Information shown:
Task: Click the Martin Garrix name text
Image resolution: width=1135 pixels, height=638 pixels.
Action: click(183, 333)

==

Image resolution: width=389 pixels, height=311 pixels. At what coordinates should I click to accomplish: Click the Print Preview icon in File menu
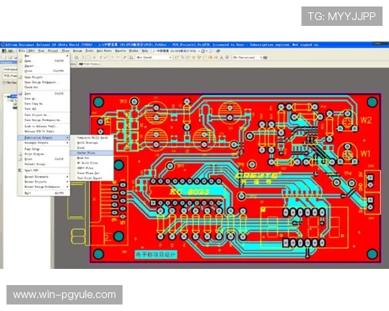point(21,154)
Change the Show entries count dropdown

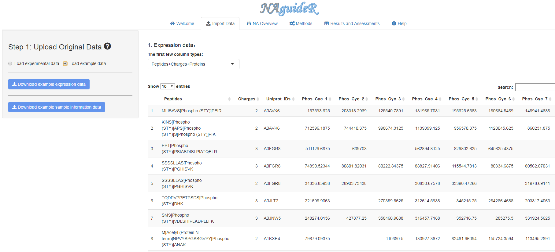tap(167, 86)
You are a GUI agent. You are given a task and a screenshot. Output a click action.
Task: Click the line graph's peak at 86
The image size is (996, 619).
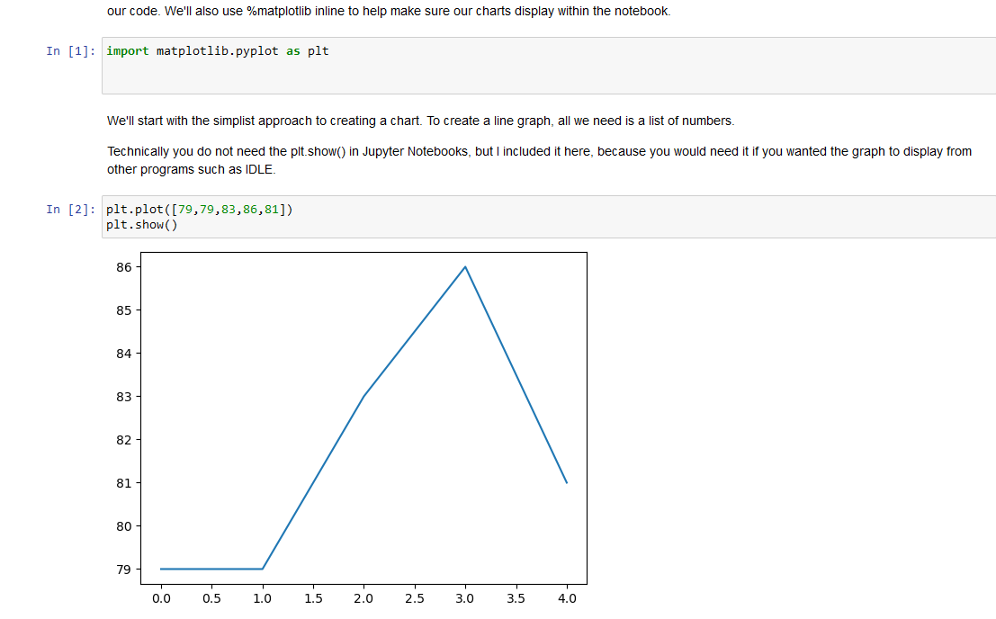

Task goal: Your answer should be the lines above, word for word, from the line with "Change the Show entries count dropdown" through the line with "The image size is (996, 619).", minus the pictures.

Answer to this exercise:
Change the Show entries count dropdown

tap(167, 86)
You are a GUI agent. You are given a task and a screenshot. Output a click action.
Task: Click the line graph's peak at 86
The image size is (996, 619).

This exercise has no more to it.